For the past two years the Republicans have obstructed proposals that would have helped most Americans. They fought the middle-class tax cut because it would only apply to the first quarter-million of income. They killed a jobs bill that was supported by two-thirds of the public. They rejected a bill to disclose information about big campaign donors. They disrupted the routine process of increasing the debt ceiling, thus triggering the first-ever downgrading of the U.S. credit rating. Most recently they've obstructed efforts to provide mortgage debt relief to American homeowners.
Along the way they found time to obstruct other bills that conflicted with their 'austerity' mentality: a Pay Equity Bill that would have provided greater pay equality for women; a bill to limit student loan rates; a transportation bill that Senator Dick Durbin called one of the "easiest bills to do on Capitol Hill"; a demand for a $16 million cut in the FAA budget that led to a $25 million PER DAY shutdown.

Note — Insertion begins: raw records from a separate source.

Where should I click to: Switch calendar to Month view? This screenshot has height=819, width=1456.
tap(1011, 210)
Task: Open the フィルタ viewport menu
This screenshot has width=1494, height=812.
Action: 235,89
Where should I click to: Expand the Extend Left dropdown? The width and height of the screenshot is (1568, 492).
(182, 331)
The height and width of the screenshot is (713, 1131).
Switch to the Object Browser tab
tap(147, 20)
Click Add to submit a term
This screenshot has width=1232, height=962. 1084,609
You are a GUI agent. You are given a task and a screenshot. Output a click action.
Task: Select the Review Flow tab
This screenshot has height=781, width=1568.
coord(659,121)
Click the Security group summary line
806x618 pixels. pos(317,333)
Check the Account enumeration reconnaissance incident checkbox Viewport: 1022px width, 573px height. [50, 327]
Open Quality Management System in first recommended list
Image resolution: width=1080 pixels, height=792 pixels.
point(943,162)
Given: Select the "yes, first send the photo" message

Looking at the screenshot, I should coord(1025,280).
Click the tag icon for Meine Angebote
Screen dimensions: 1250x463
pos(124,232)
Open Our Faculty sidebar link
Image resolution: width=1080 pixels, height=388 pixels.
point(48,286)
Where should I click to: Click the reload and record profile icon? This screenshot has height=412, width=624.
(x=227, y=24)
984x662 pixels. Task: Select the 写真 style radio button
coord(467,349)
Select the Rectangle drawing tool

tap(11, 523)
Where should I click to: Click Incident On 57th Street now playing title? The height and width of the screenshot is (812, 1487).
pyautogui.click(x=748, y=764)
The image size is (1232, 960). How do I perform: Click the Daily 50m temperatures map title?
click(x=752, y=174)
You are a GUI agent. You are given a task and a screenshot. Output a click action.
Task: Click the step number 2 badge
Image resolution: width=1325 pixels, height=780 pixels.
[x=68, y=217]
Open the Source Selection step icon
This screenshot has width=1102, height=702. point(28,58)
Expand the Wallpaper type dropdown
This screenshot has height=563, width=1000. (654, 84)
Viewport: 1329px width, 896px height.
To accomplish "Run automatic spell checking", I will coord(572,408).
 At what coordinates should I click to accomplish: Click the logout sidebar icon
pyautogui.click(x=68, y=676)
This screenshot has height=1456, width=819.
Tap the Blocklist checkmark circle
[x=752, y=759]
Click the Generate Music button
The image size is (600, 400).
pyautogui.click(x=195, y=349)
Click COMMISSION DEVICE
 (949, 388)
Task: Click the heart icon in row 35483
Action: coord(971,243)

Republicans in Congress, by relying on questionable filibuster rules and delay tactics, have built a "road to gridlock" in the halls of our government. They have been even less productive than the "do-nothing" Congress of Harry Truman. As observed by George Lakoff and Elisabeth Wehling, their recalcitrance "disables the government to the point where it can no longer carry out its moral mission -- the protection and empowerment of everyone equally."
And it all makes the Obama Administration look really bad.
Despite obstructing every proposal Obama has sent their way, Republicans have the temerity to pass the blame for Congressional failures onto the President and the Democrats. Most of the criticisms border on the absurd. They accuse him of "class warfare" for proposing to tax incomes over $1 million. They blame him for failing to avoid reductions in military spending. They accuse him of single-handedly losing the country's AAA credit rating.
The President has even been blamed for "strangling the economy" in Ohio when federal labor statistics show that the state's unemployment rate has declined since Obama took office. And, as U.S. corporations abandon job-seeking Americans, Obama is somehow tagged with the title of "outsourcer-in-chief."
The venom is directed not only at political opponents, but also at the public. Social security, a popular and well-run program, is constantly targeted for cuts. Medicare, just as popular, is also threatened, even though private insurance administrative costs are three times higher. The U.S. Post Office was directly assaulted by the 2006 Republican Congress with a ludicrous demand for 75 years of pre-funded retirement plans.
When Republicans run out of spite and accusations, they turn to ambiguities, which allow insults to be fashioned for no particular reason. Mitt Romney blasted Obama's policies for creating "more uncertainty." House Speaker John Boehner lamented the "economic uncertainty that is destroying jobs." House Majority Leader Eric Cantor referred to the "cloud of uncertainty" hanging over small and large employers."
Republicans have persisted in their 30-year delusion that tax cuts for the rich stimulate the economy and the job market. It is simply not true. Research by Piketty and Saez and Stantcheva confirms that there is a direct relationship between reduced tax rates and higher incomes, and that there is no relationship between tax cuts and GDP growth. As for the claim by Orrin Hatch that a tax increase on top earners would hurt small business, a recent Treasury analysis found that only 2.5% of small businesses would face higher taxes from the expiration of the Bush tax cuts.